Usut Tuntas Kasus Pencucian Uang Dinasti Atut -->
Cari Berita

Advertisement

Usut Tuntas Kasus Pencucian Uang Dinasti Atut

Selasa, 27 Desember 2016

ILUSTRASI/FOTO

JAKARTA - Direktur Tangerang Public Transparency Watch (TRUTH), Beno Novit Neang mendukung upaya Komisi Pemberantasan Korupsi (KPK) mengusut tuntas kasus pencucian uang tersangka Tubagus Chaeri Whardana alias wawan yang tak lain adik Ratu Atut.

Beno mengatakan, desain korupsi yang ada di Banten, di era Ratu Atut, terkonsepsi secara keluarga.
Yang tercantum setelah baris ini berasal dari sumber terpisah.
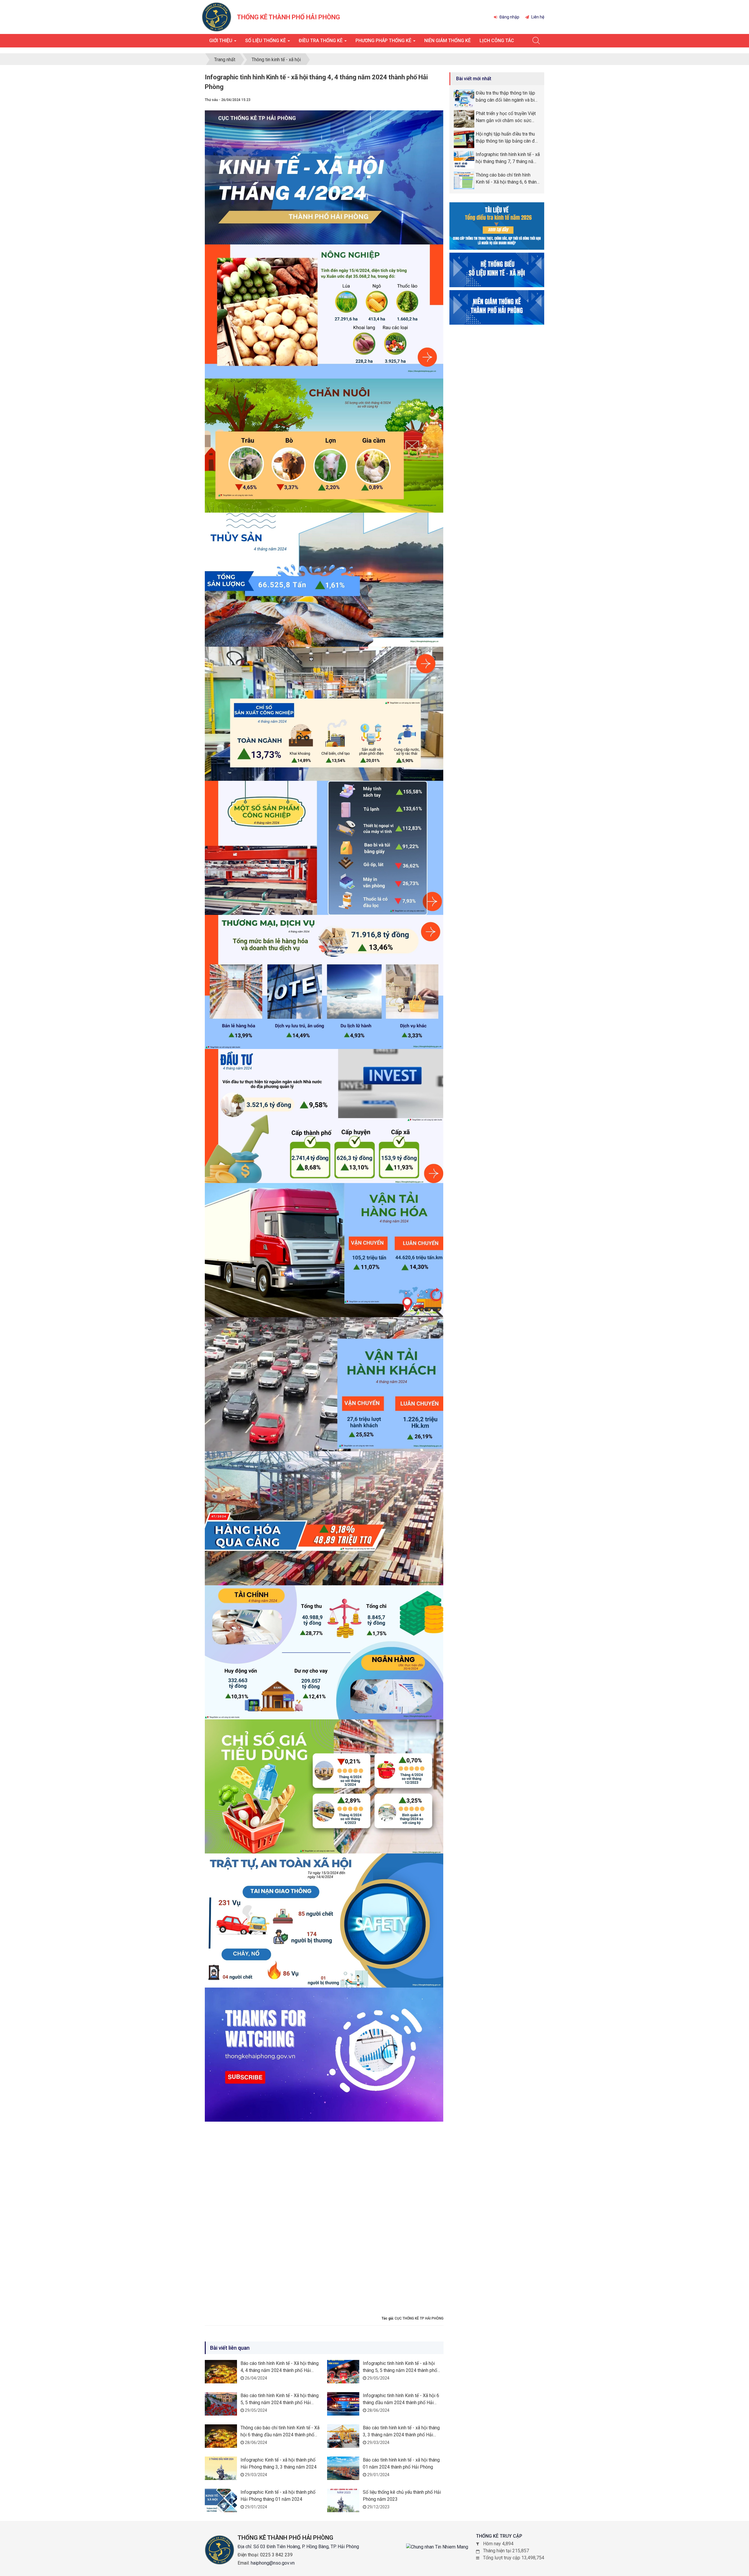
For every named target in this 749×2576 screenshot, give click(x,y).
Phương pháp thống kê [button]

Terbukti ketika Wawan dan Atut tertangkap tangan secara bersamaan oleh KPK.

Kemudian, dari pengembangan kasus, aliran uang dari korupsi itu  mengalir ke kroni yang juga bagian keluarga. Seperti wawan dengan sang istri, lalu Atut dengan anak-anak, adik, kakak, hingga keluarga lain. 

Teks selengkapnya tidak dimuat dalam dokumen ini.